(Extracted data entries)
======
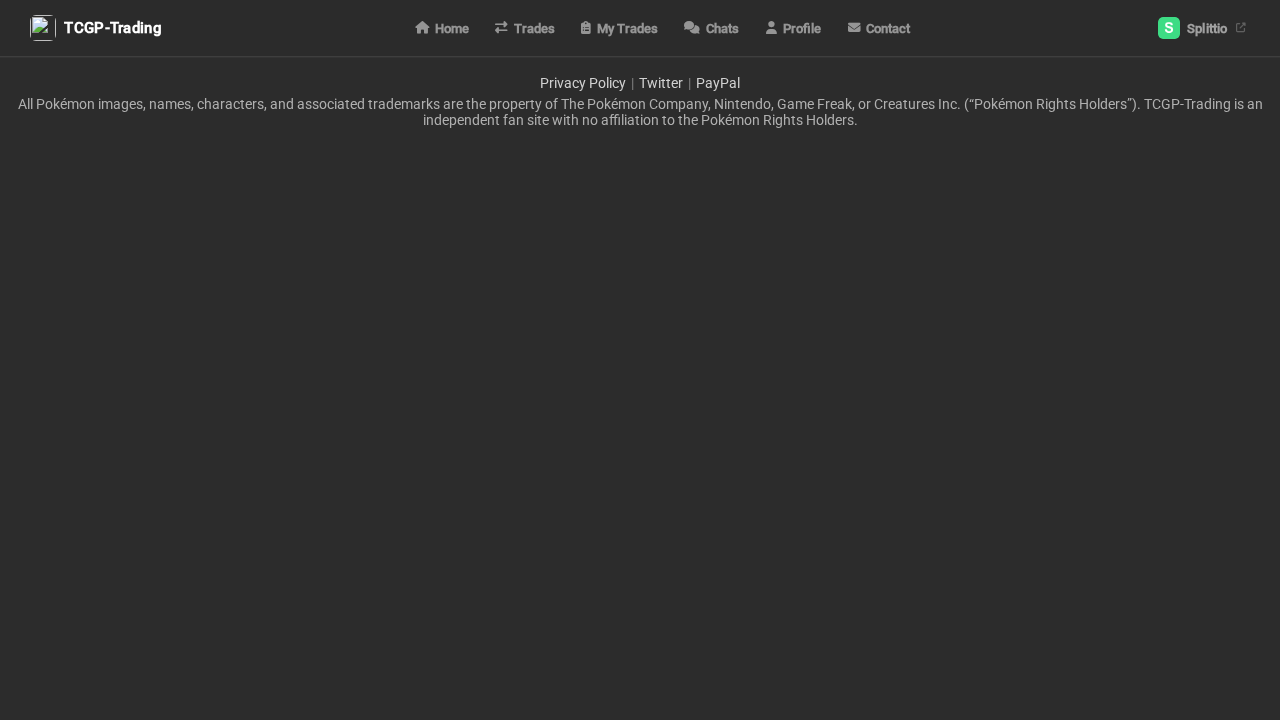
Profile (802, 28)
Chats (722, 28)
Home (452, 28)
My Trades (627, 28)
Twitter (661, 83)
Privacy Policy (583, 83)
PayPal (718, 83)
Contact (888, 28)
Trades (534, 28)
======
* EXERCISE DETAILS
Leave the pictures out and reproduce all of the records exactly.

* OUTPUT
Profile (802, 28)
Chats (722, 28)
Home (452, 28)
My Trades (627, 28)
Twitter (661, 83)
Privacy Policy (583, 83)
PayPal (718, 83)
Contact (888, 28)
Trades (534, 28)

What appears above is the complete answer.